Activities ▸
1 - Rewrite the passage on the HIV action plan between "In order to" and "programs public funding.", inclusive, replacing "civil society" with "community organizations".
2 - According to the passage on the HIV action plan, during which meeting was the plan approved?

Exercise text ▸

In order to achieve this, the plan establishes the need to expand and ensure equitable access to prevention, care and treatment services for HIV and STDs through an integrated work of health services, with active participation of civil society. It also calls for improving and expanding the programs public funding.

Another objective of the initiative is to eliminate discrimination and other barriers that prevent timely access to health services, as well as to focus the actions on the most affected populations and with higher HIV risk in the region, such as Trans people, gay men and other men that have sex with men, and men and women sexual workers.

The plan, approved during the 55th PAHO Board Council, is built on the basis of other plans and strategies that WHO and the countries in the region implemented achieving up to 55 percent coverage increase for antiretroviral treatment between 2006 and 2015, avoiding 28 thousand new cases in children in the last five years, and placing Cuba as the first country in the world to receive WHO certification in 2015 for eliminating mother to child HVI and syphilis transmission.

Despite this progress, around two million people live with HIV in Latin America and the Caribbean, 100 thousand people are infected with HIV annually, which has experienced an upturn in recent years, and 50 thousand die due AIDS related causes. The STSs, a group of easily curable diseases, affected 51 million adolescent and adults in 2012 within the region.

The new action plan is in line with global strategies of WHO, UNAIDS and with the new Sustainable Development Goals (SDGs) of the United Nations. It is also within the framework of the global strategy on fast escalation of the response, known as Fast Track.

Excerpted data ▸
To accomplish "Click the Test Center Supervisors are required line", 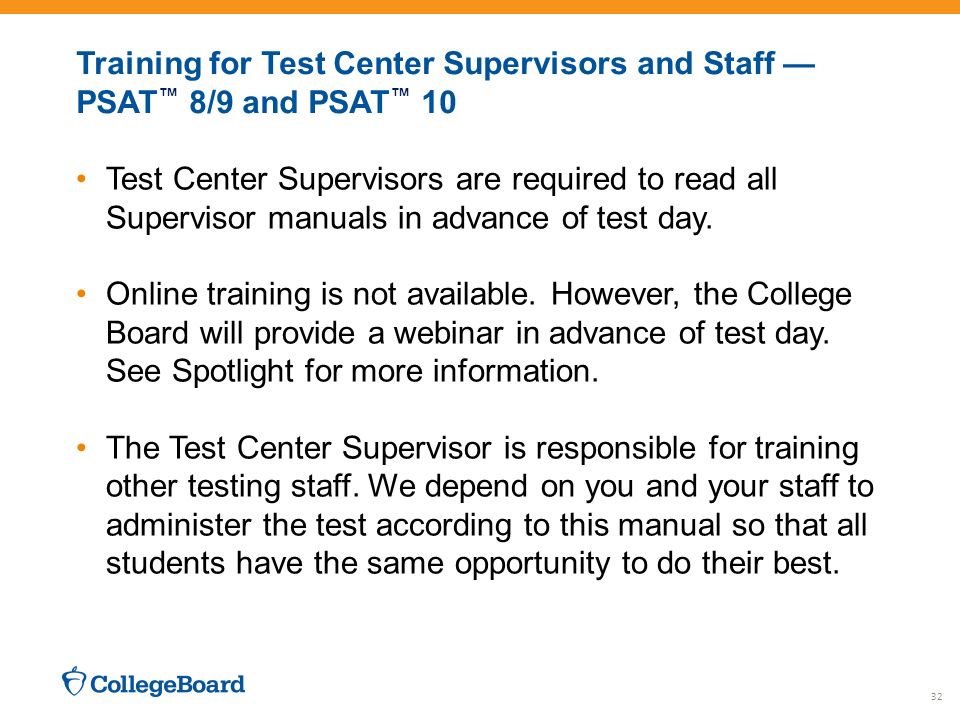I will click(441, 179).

--

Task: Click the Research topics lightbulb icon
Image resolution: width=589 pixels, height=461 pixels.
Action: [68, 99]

Exercise results ▸
1 -
In order to achieve this, the plan establishes the need to expand and ensure equitable access to prevention, care and treatment services for HIV and STDs through an integrated work of health services, with active participation of community organizations. It also calls for improving and expanding the programs public funding.

2 - The 55th PAHO Board Council.